**DOCUMENT**
[start]
Omission of the aforesaid words in the earlier statement cannot, in any way, be
termed as material on facts. Some alleged omissions in relation to his
statement before the court, during the trial, are referred to his statement
before the police. It may be kept in mind that what was stated by him on
15.10.1994 was not the statement of PW2 in terms of Section 161 of the Cr.P.C.
but
was only the substance of the interrogation recorded by the investigating
officer. The aforesaid statement cannot, in any way, be termed to be a
statement recorded under Section 161 which could be used for the purpose of
contradiction of the witness under Section 162 of the Cr.P.C. Similarly, the
alleged contradiction of not mentioning the "eyes" and instead
mentioning the "mouth" of the victims for the purposes of sprinkling
of the chilly powder cannot be termed to be a major contradiction or
improvement particularly when the witness himself says that by
"mouth" he meant "eyes" as well. It may be worthwhile to
notice that wherever any alleged contradiction or improvement was confronted to
the witness, the learned Trial Court has made a note of it in the statement, at
the time of recording of the deposition of the witness. The notes unambiguously
indicate that the alleged improvement made by PW2 in his deposition at the
trial, are no way in material particulars.
[end]
**ROWS**
[start]
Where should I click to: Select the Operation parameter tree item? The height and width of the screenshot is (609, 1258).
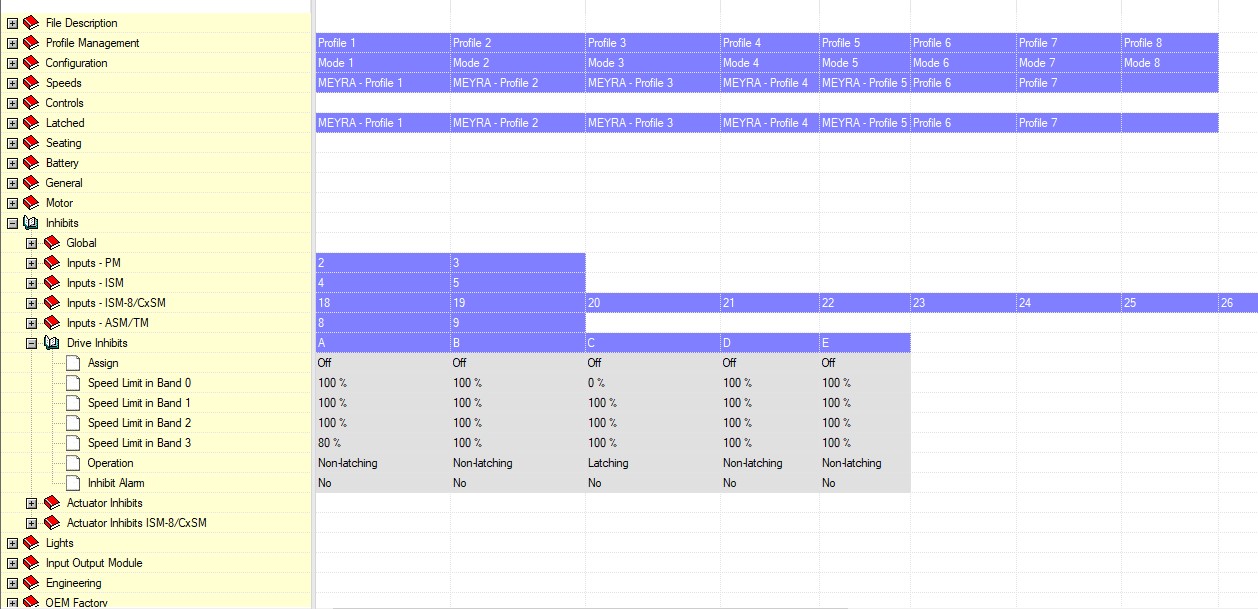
[end]
[start]
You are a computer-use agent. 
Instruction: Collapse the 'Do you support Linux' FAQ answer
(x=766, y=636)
[end]
**WHAT IS REQUIRED**
Extend the court's reasoning on the alleged contradictions in PW2's testimony, picking up after its final sentence.

**WRITTEN ANSWER**
Only
such omissions which amount to contradiction in material particulars can be
used to discredit the testimony of the witness. The omission in the police
statement by itself would not necessarily render the testimony of witness
unreliable. When the version given by the witness in the Court is different in
material particulars from that disclosed in his earlier statements, the case of
the prosecution become doubtful and not otherwise. Minor contradictions are
bound to appear in the statements of truthful witnesses as memory sometimes
plays false and the sense of observation differ from person to person. The
omissions in the earlier statement if found to be of trivial details, as in the
present case, the same would not cause any dent in the testimony of PW2. Even
if there is contradiction of statement of a witness on any material point, that
is no ground to reject the whole of the testimony of such witness. In this
regard this Court in State of Himachal Pradesh v. Lekh Raj & Anr. [1999 (9)
Supreme Today 155] (in which one of us was a party), dealing with
discrepancies, contradictions and omissions held:
"Discrepancy
has to be distinguished from contradiction.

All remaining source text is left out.